Recently GitHub provoked a storm of protest after staffer Amy Palamountain amended a proposed ‘Open Code of Conduct’ such that complaints of harassment arising from ‘reverse-isms’ such as ‘reverse racism’ would not be acted upon. Palamountain is on record as saying, “[…] The intent is deliberate, and I strongly disagree it should be altered to be more lenient to privileged groups […]”. Recent British examples illuminate the terrible folly of that statement.
In my previous article I set out potential legal problems with the TODOGroup Code of Conduct. In this article I want to address the moral and policy arguments around the extreme left belief that ‘reverse racism’ does not exist and cannot do harm. I found this exceptionally offensive as a person living in post-Rotherham Britain.
Consider this extract –
“Racism was once defined as ‘prejudice plus power’ – […] However, the ‘racist murders’ of Kriss Donald in Glasgow in 2004 and Ross Parker in Peterborough in 2001, young white men killed by Asians, demonstrate how society has been forced to redefine racism”.

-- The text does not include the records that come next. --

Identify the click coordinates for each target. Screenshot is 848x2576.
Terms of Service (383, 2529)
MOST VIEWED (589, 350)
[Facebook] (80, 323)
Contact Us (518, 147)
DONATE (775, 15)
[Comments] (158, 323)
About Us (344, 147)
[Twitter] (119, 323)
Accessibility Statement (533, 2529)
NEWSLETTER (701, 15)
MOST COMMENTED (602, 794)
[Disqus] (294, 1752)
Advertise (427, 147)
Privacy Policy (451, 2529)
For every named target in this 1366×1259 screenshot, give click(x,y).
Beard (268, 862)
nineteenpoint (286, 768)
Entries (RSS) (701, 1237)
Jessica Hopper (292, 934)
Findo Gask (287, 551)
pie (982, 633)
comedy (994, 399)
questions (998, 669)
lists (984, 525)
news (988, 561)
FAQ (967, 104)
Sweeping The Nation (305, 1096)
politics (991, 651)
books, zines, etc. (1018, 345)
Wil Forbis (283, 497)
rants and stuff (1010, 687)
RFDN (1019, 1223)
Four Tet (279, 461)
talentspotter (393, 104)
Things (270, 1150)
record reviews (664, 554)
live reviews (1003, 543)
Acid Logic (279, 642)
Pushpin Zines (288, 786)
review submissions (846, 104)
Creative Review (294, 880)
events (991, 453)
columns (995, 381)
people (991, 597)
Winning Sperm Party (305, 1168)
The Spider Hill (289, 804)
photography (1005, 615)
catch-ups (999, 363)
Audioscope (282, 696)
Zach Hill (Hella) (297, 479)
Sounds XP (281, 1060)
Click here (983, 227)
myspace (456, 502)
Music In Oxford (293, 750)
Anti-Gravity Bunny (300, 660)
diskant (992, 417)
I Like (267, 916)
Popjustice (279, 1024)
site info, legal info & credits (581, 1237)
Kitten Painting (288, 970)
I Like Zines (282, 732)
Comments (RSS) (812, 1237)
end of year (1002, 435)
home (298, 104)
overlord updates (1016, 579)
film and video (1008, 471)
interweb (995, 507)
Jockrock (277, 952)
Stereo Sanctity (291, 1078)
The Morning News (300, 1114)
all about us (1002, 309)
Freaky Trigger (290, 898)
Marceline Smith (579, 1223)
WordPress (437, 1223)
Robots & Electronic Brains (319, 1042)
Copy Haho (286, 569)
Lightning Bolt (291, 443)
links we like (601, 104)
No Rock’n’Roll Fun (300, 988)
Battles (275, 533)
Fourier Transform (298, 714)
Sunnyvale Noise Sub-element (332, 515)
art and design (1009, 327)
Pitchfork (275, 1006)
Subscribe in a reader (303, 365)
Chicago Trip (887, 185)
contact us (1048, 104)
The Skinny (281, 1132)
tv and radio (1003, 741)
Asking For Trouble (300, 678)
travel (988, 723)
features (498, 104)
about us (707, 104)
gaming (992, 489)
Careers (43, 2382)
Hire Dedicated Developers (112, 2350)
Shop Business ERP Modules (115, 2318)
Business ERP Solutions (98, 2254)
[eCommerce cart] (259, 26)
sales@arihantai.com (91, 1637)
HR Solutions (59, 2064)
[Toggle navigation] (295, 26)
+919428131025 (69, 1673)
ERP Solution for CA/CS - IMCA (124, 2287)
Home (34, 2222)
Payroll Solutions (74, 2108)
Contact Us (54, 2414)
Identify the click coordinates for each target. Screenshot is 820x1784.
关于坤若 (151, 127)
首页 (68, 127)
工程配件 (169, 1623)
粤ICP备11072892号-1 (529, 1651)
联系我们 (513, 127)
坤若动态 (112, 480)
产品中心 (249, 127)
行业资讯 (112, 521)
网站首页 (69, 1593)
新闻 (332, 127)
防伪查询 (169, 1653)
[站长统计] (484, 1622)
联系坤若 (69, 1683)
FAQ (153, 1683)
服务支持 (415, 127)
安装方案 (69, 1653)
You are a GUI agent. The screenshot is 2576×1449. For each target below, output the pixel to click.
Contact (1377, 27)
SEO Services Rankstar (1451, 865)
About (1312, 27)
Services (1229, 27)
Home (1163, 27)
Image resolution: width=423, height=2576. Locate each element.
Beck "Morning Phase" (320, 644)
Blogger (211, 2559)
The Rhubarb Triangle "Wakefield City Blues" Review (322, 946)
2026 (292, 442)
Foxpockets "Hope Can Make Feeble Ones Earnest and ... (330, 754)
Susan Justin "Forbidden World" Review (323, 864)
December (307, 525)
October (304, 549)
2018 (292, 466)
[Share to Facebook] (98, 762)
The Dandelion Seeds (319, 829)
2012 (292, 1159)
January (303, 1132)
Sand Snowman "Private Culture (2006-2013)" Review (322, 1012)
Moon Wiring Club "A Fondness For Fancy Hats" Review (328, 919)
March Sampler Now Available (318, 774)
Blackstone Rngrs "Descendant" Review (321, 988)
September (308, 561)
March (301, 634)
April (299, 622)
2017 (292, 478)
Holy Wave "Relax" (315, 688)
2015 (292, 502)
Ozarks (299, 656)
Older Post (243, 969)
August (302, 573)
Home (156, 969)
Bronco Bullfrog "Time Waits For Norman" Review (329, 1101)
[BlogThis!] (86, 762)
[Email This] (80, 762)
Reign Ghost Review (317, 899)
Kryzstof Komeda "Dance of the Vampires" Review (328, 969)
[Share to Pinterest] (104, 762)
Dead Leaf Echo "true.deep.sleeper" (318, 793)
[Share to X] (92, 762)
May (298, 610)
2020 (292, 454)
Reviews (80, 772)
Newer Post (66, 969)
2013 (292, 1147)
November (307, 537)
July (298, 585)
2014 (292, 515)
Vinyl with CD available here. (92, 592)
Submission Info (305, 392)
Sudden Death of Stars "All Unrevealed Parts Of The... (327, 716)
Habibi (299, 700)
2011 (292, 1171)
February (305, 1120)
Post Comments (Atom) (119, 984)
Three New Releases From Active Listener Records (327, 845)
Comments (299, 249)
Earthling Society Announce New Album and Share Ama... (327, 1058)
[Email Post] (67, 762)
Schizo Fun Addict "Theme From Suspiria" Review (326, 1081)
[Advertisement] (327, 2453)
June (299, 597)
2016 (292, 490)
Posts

Is this a Conservative website? A right-wing blog? Nope. I am quoting the BBC (archive here). The brutal killing, in which a 17 year old called Ross Andrew Parker was beaten with a hammer, stabbed and kicked to death before being left in a pool of his own blood caught national news in the UK for its violence and the explicitly racist motives of the killers.
The ideas espoused by controversial activists such as Anita Sarkeesian when she says that “sexism is prejudice + power” (archive here) or when she talks of the “myth” of “reverse racism” (archive here) are ideas that even the BBC admitted were horribly, tragically wrong nearly 10 years ago. The Guardian agreed – no weaselling about ‘reverse-isms’ they called it a ‘racist killing’ (archive here).